Your assignment :: From the records below, extract all the text exactly and leave the images behind.

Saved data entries
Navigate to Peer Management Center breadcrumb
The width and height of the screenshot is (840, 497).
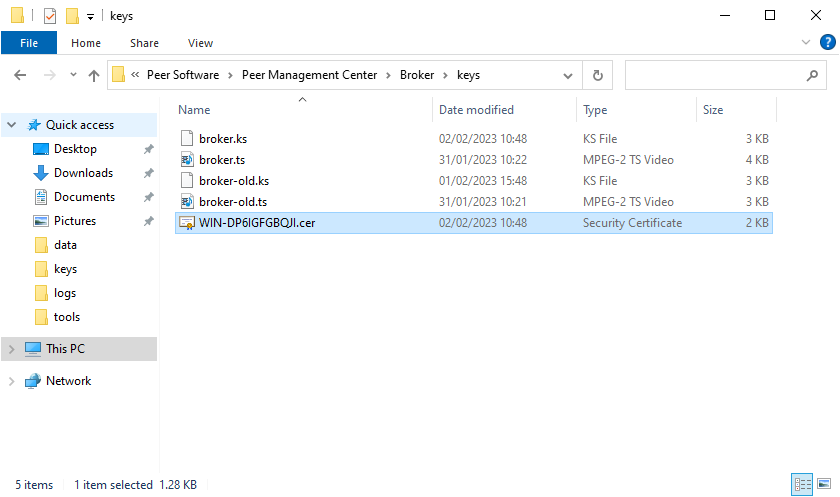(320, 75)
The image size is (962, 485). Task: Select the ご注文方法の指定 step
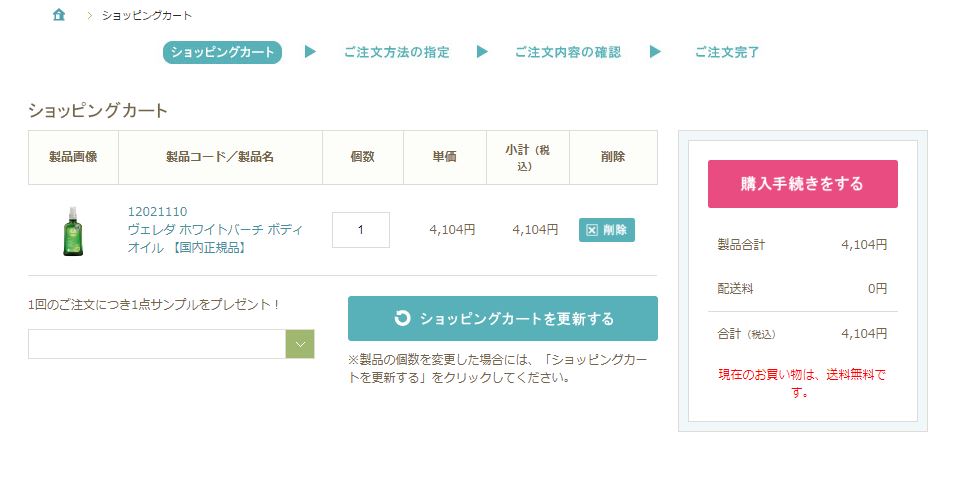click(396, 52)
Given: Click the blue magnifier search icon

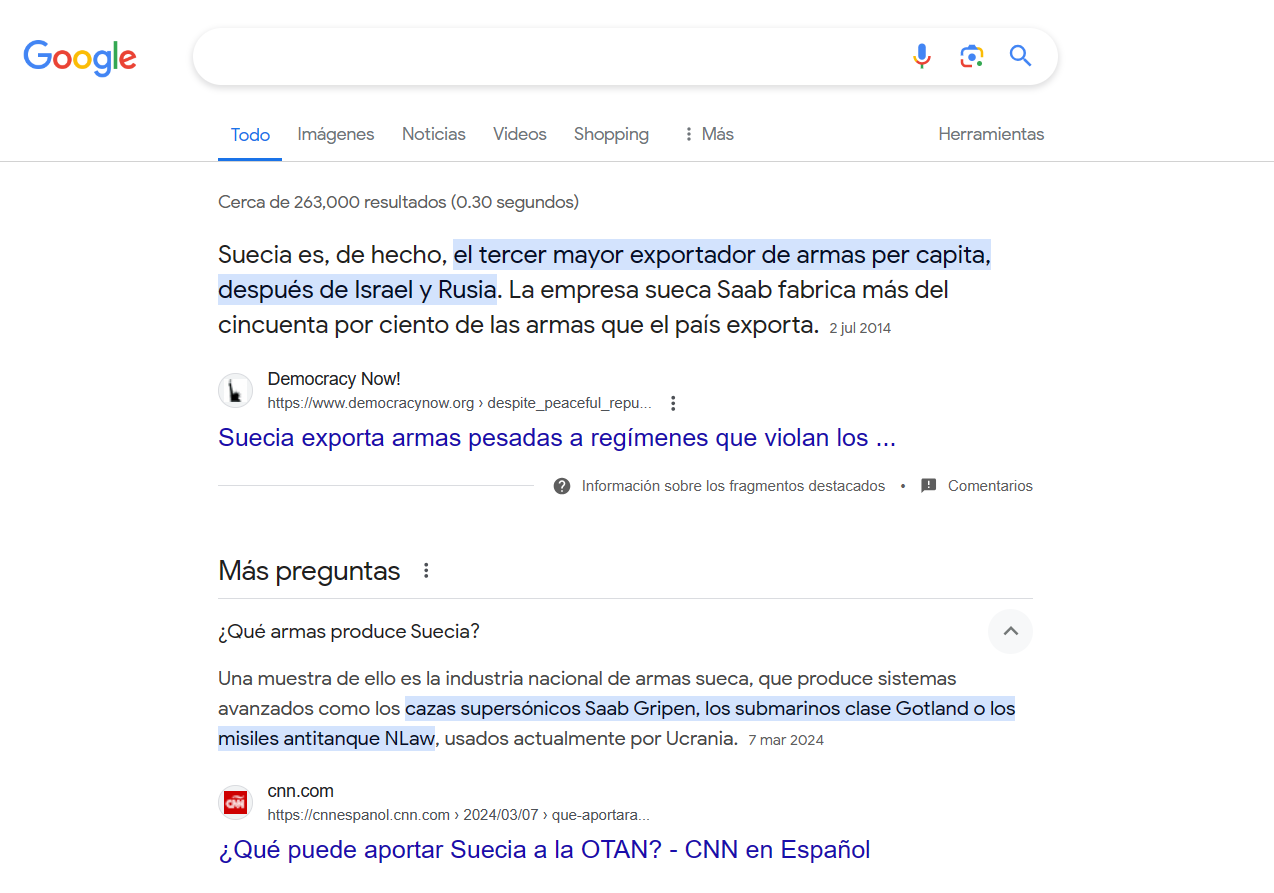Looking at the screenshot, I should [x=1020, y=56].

Exercise output ::
Navigate to Peer Management Center breadcrumb
The width and height of the screenshot is (840, 497).
(320, 75)
The image size is (962, 485). Task: Select the ご注文方法の指定 step
click(396, 52)
Given: Click the blue magnifier search icon

Looking at the screenshot, I should [x=1020, y=56].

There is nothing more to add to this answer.